Alas, Jurassic Park Rebirth is, again, a film about an evil industrialist who wants to collect, open-world game-like, three samples from three giant dinosaurs, which would give his company the power to cure heart disease. Zora assembles a team–Duncan (Ali), plus two others who are going to die immediately–and, in a side story, dad Reuben (Manuel Garcia-Rulfo), his daughters Bella (Audrina Miranda) and Teresa (Luna Blaise), and Teresa’s boyfriend Xavier (David Iacono) are attacked by a sea monster. They end up shipwrecked on a dinosaur-infested island, allowing for separate soldier and family melodramas to play out before the two threads converge in a breathless climax where our heroes have to fight their way through a monster gauntlet to get to the final boss, i.e., the Rancor. Most of the family-story arc involves people pleading with Bella not to do what she’s committed to doing. Remember in Mick Jackson’s Volcano when the vulcanologist needs to scream at his daughter to move away from the slowly approaching lava? That’s everyone at Bella, repeated ad nauseam. Bella isn’t a person–she’s a device meant to create tension, essentially serving as Jones the Cat from Alien. The crowd would have erupted in a rapture of joy had a dinosaur devoured her as ugly as possible, but just as the film lacks balls in its subtext, it lacks balls in its text, too.
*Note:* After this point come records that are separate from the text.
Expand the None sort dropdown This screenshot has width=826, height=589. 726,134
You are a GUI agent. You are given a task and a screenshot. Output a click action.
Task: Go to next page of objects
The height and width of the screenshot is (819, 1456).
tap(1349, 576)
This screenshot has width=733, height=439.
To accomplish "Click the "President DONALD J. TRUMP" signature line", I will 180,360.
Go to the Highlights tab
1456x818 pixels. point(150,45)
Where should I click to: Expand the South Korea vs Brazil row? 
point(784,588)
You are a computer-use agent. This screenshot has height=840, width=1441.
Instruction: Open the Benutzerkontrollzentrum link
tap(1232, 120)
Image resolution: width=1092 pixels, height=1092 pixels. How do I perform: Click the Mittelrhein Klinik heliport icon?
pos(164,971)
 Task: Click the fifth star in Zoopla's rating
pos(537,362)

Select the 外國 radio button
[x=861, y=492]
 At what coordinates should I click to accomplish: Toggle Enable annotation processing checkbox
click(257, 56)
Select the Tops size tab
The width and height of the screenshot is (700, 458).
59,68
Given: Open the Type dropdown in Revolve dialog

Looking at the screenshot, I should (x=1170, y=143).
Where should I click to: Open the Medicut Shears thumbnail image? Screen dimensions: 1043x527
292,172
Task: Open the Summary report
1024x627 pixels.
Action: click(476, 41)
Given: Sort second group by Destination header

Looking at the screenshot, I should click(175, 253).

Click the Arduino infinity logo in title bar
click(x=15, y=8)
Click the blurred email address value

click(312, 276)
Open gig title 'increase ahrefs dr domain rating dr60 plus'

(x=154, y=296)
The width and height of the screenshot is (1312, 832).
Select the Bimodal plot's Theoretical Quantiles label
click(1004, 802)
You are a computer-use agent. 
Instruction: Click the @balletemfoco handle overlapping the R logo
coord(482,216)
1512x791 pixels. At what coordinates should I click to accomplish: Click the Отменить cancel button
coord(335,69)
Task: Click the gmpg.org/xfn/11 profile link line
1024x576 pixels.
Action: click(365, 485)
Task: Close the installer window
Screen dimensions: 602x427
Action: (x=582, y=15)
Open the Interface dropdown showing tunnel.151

What’s oddly satisfying, though, is when Krebs finally gets Gamorrean Guard-ed by the Rancor in an almost-loving, clay-model-feeling CHOMP that is too specific not to be a direct and knowing homage. (The only thing missing is the pig squeals.) I even liked the glad-handing equivocation of Zora declaring that she’ll share the knowledge of curing heart disease with the world rather than try to profit from it, although we know how that turned out for insulin. Still, it’s not for the bad intentions of the world that the world is ending–it’s for the bad intentions of a very few obscenely wealthy individuals that the world is ending. And in its way, Jurassic Park Rebirth is about that. The bad guys of the film are corporations and the billionaire class, as represented by Krebs, the weird shit they’ve created under the aegis of satisfying stockholders, and our peculiar hardwiring as a species that makes us pathologically distractible and fatally solipsistic. Maybe it’s a defense mechanism, right? Maybe it’s how we blink when the bat swings at our face; maybe it’s how we can’t help but pull away from a hot stove or jut our hand out as we fall–a reflex. The worst of us take advantage of that, you know, take advantage of how most of us have evolved a limit for confronting atrocity and real evil while a few of us simply…haven’t, and that’s what makes you different from them. That’s why they’re predators and we’re such easy prey: because we flinch. Eventually, we burn out the circuit that has always protected us, so now we’re sitting ducks. Eventually, we fight back, but not always in time and not always enough, and the shadows are getting real long. Real long.